I will put the fresh manure onto my compost heap to get it cooking. The dry aged manure I want to spread a light layer onto my yard of fescue grass and fruit and shade trees. But, most of the dry aged manure I want to import into the "new" part of the garden which got rototilled a month ago . The new garden area is abit low in elevation, so my thinking is to spread the dry manure onto where I want my veggie beds to be and rototill that w my new electric tiller I just got from amazon. Then, I will import about 4-6 inches of the incredible black worm filled soil from my old garden where I want to build my 10x20 shed (as it would be a waste of rich soil to build on the topsoil and also would not be structural), . I will rototill the 4-6 inches of rich dirt into the new garden area lightly so the manure is mostly 6 inches below the final grade w the good garden dirt on top. Hoping that I can then plant my starts next week without burning them if the bulk of the manure is below the final grade 4-6 inches deep. I also have flood irrigation every 5 days and the entire yard/garden goes under water, so that will probably help to break the manure down quicker or it might release nitrogen and burn my plants???? I am hoping the water will just make a nice compost tea of the manure and get the plants a nice nutritional drink every 5 days?? Never used manure before, always made my own compost and added some amendments. I am in Moab, UT at 4000 ft w last frost date of April 15. Any insight here as I am worried I might wipe out my garden if the manure is too "hot".

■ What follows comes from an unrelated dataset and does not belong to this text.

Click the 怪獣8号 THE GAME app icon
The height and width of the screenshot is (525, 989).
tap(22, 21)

Also, I am worried about importing weed seed from the manure into my garden, so I am thinking that burying it 6" deep will keep the seeds from germinating and they will get broken down by natural processes by the end of summer?? thx so much. Any thoughts or advice on my plan??

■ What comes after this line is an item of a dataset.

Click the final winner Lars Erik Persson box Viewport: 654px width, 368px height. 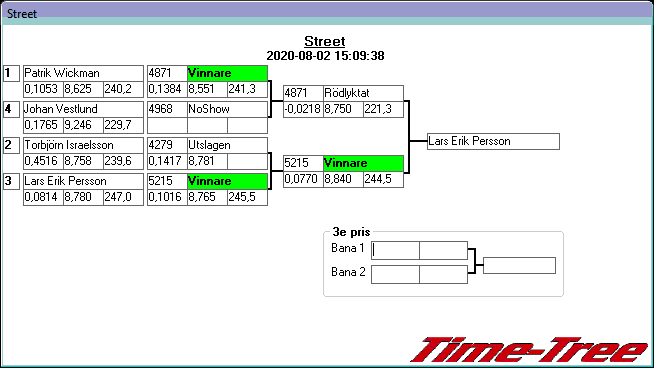coord(493,141)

I think you will be OK with that plan. It all depends on how confident you are that what you think is 'aged' manure actually is. One way to tell is to wet a shovel full of it, get it good and damp, and smell it. If it smells like compost, it is. In which case it will not burn plants no matter what the depth.
As for seeds, some can survive a long time in the ground and sprout when they're brought back up into the sun. I've heard that cows digest seeds better than horses, so horse manure has more viable seeds in it. Hot composting can kill more of them than cold. If I could get manure, I don't think I'd care that much which kind, I'd deal with it.